▶ [Exercise inputs]
* * * * * * * * *

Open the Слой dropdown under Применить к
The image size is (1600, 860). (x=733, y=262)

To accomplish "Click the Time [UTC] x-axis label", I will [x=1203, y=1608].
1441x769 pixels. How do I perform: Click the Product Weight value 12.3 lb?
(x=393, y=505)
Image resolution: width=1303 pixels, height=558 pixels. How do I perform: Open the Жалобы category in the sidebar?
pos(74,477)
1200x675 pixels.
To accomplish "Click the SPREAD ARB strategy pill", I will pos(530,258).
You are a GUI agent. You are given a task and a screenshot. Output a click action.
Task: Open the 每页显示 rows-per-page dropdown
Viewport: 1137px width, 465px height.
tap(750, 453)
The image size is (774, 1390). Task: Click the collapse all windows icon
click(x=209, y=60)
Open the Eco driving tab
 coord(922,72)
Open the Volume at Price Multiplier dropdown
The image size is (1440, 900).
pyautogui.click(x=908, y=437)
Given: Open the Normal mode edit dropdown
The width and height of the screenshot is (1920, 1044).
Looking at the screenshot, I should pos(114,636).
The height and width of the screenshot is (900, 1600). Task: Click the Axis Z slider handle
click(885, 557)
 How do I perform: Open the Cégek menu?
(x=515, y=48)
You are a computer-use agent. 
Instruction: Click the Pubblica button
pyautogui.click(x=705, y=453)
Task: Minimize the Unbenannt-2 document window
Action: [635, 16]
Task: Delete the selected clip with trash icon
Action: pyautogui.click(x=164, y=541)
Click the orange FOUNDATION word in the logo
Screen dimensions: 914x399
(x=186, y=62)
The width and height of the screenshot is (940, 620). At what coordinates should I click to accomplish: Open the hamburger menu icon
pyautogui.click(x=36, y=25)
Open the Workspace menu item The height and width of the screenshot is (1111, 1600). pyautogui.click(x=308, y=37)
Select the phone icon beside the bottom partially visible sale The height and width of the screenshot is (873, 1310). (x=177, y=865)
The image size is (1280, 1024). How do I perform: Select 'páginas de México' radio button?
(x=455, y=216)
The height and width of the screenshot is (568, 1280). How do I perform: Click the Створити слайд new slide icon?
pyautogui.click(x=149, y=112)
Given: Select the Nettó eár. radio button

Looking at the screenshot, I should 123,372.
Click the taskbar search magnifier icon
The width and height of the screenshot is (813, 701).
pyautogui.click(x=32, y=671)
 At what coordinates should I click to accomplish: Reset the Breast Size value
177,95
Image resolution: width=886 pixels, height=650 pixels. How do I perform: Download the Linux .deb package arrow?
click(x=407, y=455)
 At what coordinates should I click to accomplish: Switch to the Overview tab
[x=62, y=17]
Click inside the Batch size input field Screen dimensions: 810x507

* * * * * * * * *

▶ [Assignment]
Each line above must be returned exactly as written.

▶ [Result]
Open the Слой dropdown under Применить к
The image size is (1600, 860). (x=733, y=262)

To accomplish "Click the Time [UTC] x-axis label", I will [x=1203, y=1608].
1441x769 pixels. How do I perform: Click the Product Weight value 12.3 lb?
(x=393, y=505)
Image resolution: width=1303 pixels, height=558 pixels. How do I perform: Open the Жалобы category in the sidebar?
pos(74,477)
1200x675 pixels.
To accomplish "Click the SPREAD ARB strategy pill", I will pos(530,258).
You are a GUI agent. You are given a task and a screenshot. Output a click action.
Task: Open the 每页显示 rows-per-page dropdown
Viewport: 1137px width, 465px height.
tap(750, 453)
The image size is (774, 1390). Task: Click the collapse all windows icon
click(x=209, y=60)
Open the Eco driving tab
 coord(922,72)
Open the Volume at Price Multiplier dropdown
The image size is (1440, 900).
pyautogui.click(x=908, y=437)
Given: Open the Normal mode edit dropdown
The width and height of the screenshot is (1920, 1044).
Looking at the screenshot, I should pos(114,636).
The height and width of the screenshot is (900, 1600). Task: Click the Axis Z slider handle
click(885, 557)
 How do I perform: Open the Cégek menu?
(x=515, y=48)
You are a computer-use agent. 
Instruction: Click the Pubblica button
pyautogui.click(x=705, y=453)
Task: Minimize the Unbenannt-2 document window
Action: [635, 16]
Task: Delete the selected clip with trash icon
Action: pyautogui.click(x=164, y=541)
Click the orange FOUNDATION word in the logo
Screen dimensions: 914x399
(x=186, y=62)
The width and height of the screenshot is (940, 620). At what coordinates should I click to accomplish: Open the hamburger menu icon
pyautogui.click(x=36, y=25)
Open the Workspace menu item The height and width of the screenshot is (1111, 1600). pyautogui.click(x=308, y=37)
Select the phone icon beside the bottom partially visible sale The height and width of the screenshot is (873, 1310). (x=177, y=865)
The image size is (1280, 1024). How do I perform: Select 'páginas de México' radio button?
(x=455, y=216)
The height and width of the screenshot is (568, 1280). How do I perform: Click the Створити слайд new slide icon?
pyautogui.click(x=149, y=112)
Given: Select the Nettó eár. radio button

Looking at the screenshot, I should 123,372.
Click the taskbar search magnifier icon
The width and height of the screenshot is (813, 701).
pyautogui.click(x=32, y=671)
 At what coordinates should I click to accomplish: Reset the Breast Size value
177,95
Image resolution: width=886 pixels, height=650 pixels. How do I perform: Download the Linux .deb package arrow?
click(x=407, y=455)
 At what coordinates should I click to accomplish: Switch to the Overview tab
[x=62, y=17]
Click inside the Batch size input field Screen dimensions: 810x507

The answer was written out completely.